BRASÍLIA, DF (FOLHAPRESS) – O CNJ (Conselho Nacional de Justiça) adiou para a próxima semana a discussão que avalia a criação de uma política de alternância de gênero no preenchimento de vagas para a segunda instância do Judiciário.
A medida do adiamento foi tomada por causa de um pedido de vista (mais tempo para análise) feito pelo conselheiro Richard Pae Kim.
A manifestação do conselheiro aconteceu após a leitura do voto da relatora do processo, Salise Sanchotene, que defende a aplicação da norma. Mesmo assim, o conselheiro Mario Goulart Maia adiantou seu voto, seguindo a relatora.
O ato normativo proposto estabelece a intercalação entre mulheres e homens conforme a abertura de vagas para magistrados de carreira por critério de antiguidade e merecimento.
A discussão havia sido pautada para a manhã desta terça-feira (19) pela ministra Rosa Weber, presidente do CNJ e do STF (Supremo Tribunal Federal), às vésperas da sua aposentadoria.
Se aprovado, o texto passa a valer em janeiro de 2024, e a primeira vaga aberta deverá ser preenchida pelo magistrado de gênero distinto do último promovido. A regra será mantida até que cada tribunal alcance a proporção entre 40% e 60% por gênero.
Dentro do CNJ, à véspera da votação, movimentos de juízas percorrem os gabinetes para defender a mudança enquanto associações da magistratura se manifestam contra.
No dia 28, o ministro Luís Roberto Barroso assume as vagas de Rosa tanto como presidente do Supremo como do CNJ. Ela deve renunciar aos cargos antes desta data e se aposentar no início de outubro.

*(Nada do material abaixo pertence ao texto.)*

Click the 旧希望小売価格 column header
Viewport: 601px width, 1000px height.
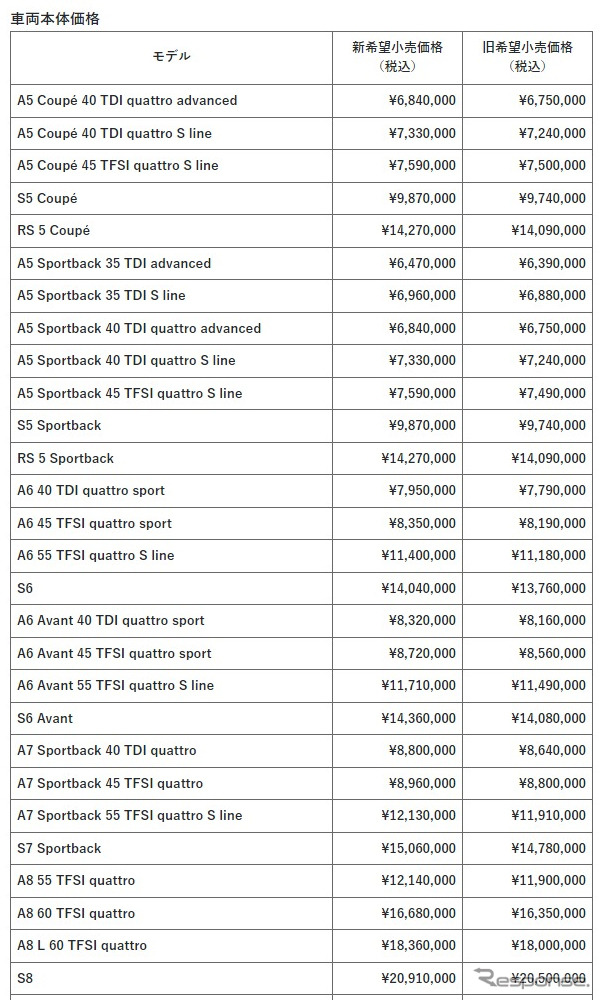(527, 56)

Medidas para tentar ampliar a representatividade no Judiciário vêm sendo discutidas desde a gestão da ministra Cármen Lúcia. Em 2018, quando presidia o CNJ, foi aprovada uma resolução instituindo a Política Nacional de Incentivo à Participação Institucional Feminina no Poder Judiciário.

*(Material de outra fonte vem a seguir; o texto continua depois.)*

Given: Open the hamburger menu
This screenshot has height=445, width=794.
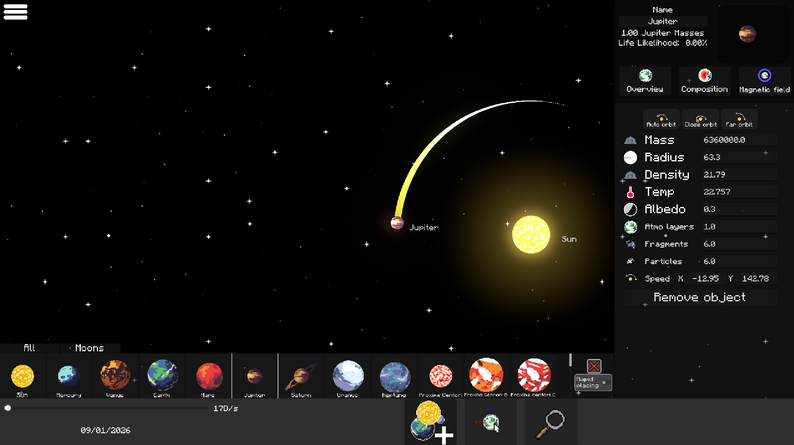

Apesar disso, especialistas afirmam que as mulheres seguem enfrentando mais barreiras para serem promovidas na carreira.
Dados do relatório Justiça em Números, do CNJ, referentes a 2022 apontam que as mulheres são 38% dos mais de 18 mil magistrados do país. Enquanto no primeiro grau elas chegam a 40%, na segunda instância o percentual fica em 25%.

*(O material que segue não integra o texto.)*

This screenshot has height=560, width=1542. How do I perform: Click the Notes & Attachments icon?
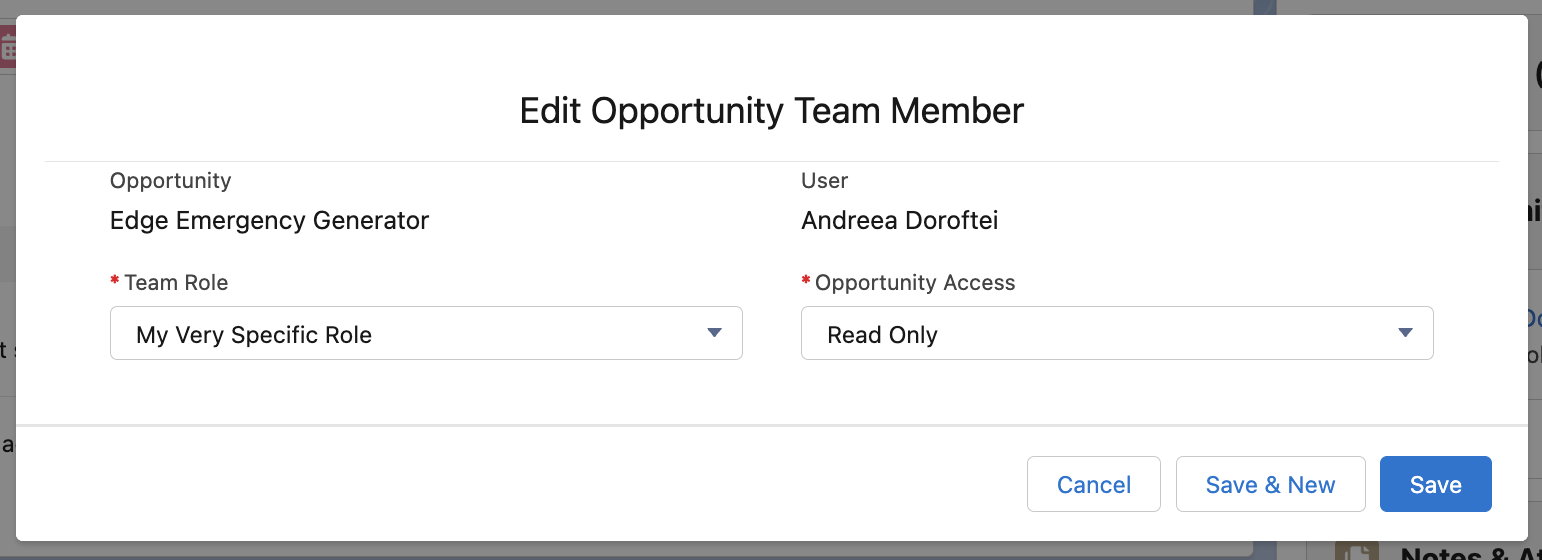click(1357, 551)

O levantamento mostrou que havia 13 tribunais no país sem desembargadoras e ministras mulheres.
Era o caso dos TJs de Rondônia e do Amapá, do TRT (Tribunal Regional do Trabalho) da 24º Região, dos tribunais da Justiça Militar de São Paulo e Minas Gerais e dos TREs (Tribunais Regionais Eleitorais) de São Paulo, Minas Gerais, Distrito Federal, Rio Grande do Norte, Ceará, Santa Catarina e Rondônia.
Neste ano, o Tribunal Regional Federal da 5ª Região, que também integrava a lista, promoveu pela primeira vez uma magistrada.
A mudança da regra de antiguidade é o principal foco de resistência entre os magistrados. Defensores da alteração afirmam que, embora o critério pareça objetivo, ele desconsidera uma série de problemas, como vieses em bancas examinadoras.
Em 2021, o CNJ proibiu a realização de entrevistas reservadas em concursos da magistratura, etapa na qual mulheres com frequência eram questionadas sobre como cuidariam dos filhos, se tinham família ou se eram ou não casadas.
O tema voltou a ser debatido no final de agosto durante um seminário promovido pelo CNJ com magistradas de todo o país. Para manter a mobilização e fomentar novas ações, elas criaram o Movimento Nacional pela Paridade no Judiciário.
“Existe uma naturalização de qualquer colegiado formado exclusivamente por homens e nós precisamos problematizar isso. Já não é mais natural que as mulheres e que as pessoas negras e que as minorias não ocupem esses espaços de poder”, afirma a juíza do Rio Grande do Sul Josiane Caleffi Estivalet, integrante do movimento.
Um parecer favorável à criação da regra foi apresentado pelo professor de direito constitucional da Uerj (Universidade do Estado do Rio de Janeiro) Daniel Sarmento. Ele defendeu a constitucionalidade da medida e a competência do CNJ para decidir sobre o tema.
“Ter um tribunal com uma composição plural, inclusive na perspectiva de gênero, é importante porque você vai ter visões de mundo diferentes. A tendência é que as decisões sejam melhores”, diz.
A Ajufe (Associação dos Juízes Federais do Brasil) afirmou que fez consulta interna entre os associados, na qual a maioria foi contrária ao texto. Em petição, disse que as associações de classe não foram chamadas para a discussão e pediu prazo para se manifestar sobre o mérito da proposta, inclusive para “o aperfeiçoamento da redação do texto”.